— START —

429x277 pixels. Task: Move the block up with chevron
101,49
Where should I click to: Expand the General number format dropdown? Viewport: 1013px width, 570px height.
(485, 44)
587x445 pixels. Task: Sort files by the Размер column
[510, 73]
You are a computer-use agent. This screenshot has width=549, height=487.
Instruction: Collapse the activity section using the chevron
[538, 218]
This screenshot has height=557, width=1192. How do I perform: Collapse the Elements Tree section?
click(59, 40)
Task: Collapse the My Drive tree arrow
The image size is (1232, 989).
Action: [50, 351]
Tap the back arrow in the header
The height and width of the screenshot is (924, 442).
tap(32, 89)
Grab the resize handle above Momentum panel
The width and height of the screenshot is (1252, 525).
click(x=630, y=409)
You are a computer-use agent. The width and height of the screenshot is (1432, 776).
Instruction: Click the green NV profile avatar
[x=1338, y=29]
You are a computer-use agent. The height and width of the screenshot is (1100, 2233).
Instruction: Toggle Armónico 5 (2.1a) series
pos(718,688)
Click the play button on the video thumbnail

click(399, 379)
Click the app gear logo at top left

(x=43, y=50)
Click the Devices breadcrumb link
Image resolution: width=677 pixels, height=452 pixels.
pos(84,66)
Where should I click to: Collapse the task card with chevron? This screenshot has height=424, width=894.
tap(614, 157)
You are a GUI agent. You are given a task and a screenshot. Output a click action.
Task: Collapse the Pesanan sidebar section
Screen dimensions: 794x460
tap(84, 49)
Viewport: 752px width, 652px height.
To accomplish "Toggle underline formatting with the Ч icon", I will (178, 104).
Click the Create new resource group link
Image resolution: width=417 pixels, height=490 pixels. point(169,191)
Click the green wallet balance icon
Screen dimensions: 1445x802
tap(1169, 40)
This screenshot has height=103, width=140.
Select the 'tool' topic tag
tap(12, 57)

— END —

◆ **Instruction**
Please rewrite the material above as a numbered list, leaving out any blank lines.

◆ **Problem solution**
1. 429x277 pixels. Task: Move the block up with chevron
2. 101,49
3. Where should I click to: Expand the General number format dropdown? Viewport: 1013px width, 570px height.
4. (485, 44)
5. 587x445 pixels. Task: Sort files by the Размер column
6. [510, 73]
7. You are a computer-use agent. This screenshot has width=549, height=487.
8. Instruction: Collapse the activity section using the chevron
9. [538, 218]
10. This screenshot has height=557, width=1192. How do I perform: Collapse the Elements Tree section?
11. click(59, 40)
12. Task: Collapse the My Drive tree arrow
13. The image size is (1232, 989).
14. Action: [50, 351]
15. Tap the back arrow in the header
16. The height and width of the screenshot is (924, 442).
17. tap(32, 89)
18. Grab the resize handle above Momentum panel
19. The width and height of the screenshot is (1252, 525).
20. click(x=630, y=409)
21. You are a computer-use agent. The width and height of the screenshot is (1432, 776).
22. Instruction: Click the green NV profile avatar
23. [x=1338, y=29]
24. You are a computer-use agent. The height and width of the screenshot is (1100, 2233).
25. Instruction: Toggle Armónico 5 (2.1a) series
26. pos(718,688)
27. Click the play button on the video thumbnail
28. click(399, 379)
29. Click the app gear logo at top left
30. (x=43, y=50)
31. Click the Devices breadcrumb link
32. Image resolution: width=677 pixels, height=452 pixels.
33. pos(84,66)
34. Where should I click to: Collapse the task card with chevron? This screenshot has height=424, width=894.
35. tap(614, 157)
36. You are a GUI agent. You are given a task and a screenshot. Output a click action.
37. Task: Collapse the Pesanan sidebar section
38. Screen dimensions: 794x460
39. tap(84, 49)
40. Viewport: 752px width, 652px height.
41. To accomplish "Toggle underline formatting with the Ч icon", I will (178, 104).
42. Click the Create new resource group link
43. Image resolution: width=417 pixels, height=490 pixels. point(169,191)
44. Click the green wallet balance icon
45. Screen dimensions: 1445x802
46. tap(1169, 40)
47. This screenshot has height=103, width=140.
48. Select the 'tool' topic tag
49. tap(12, 57)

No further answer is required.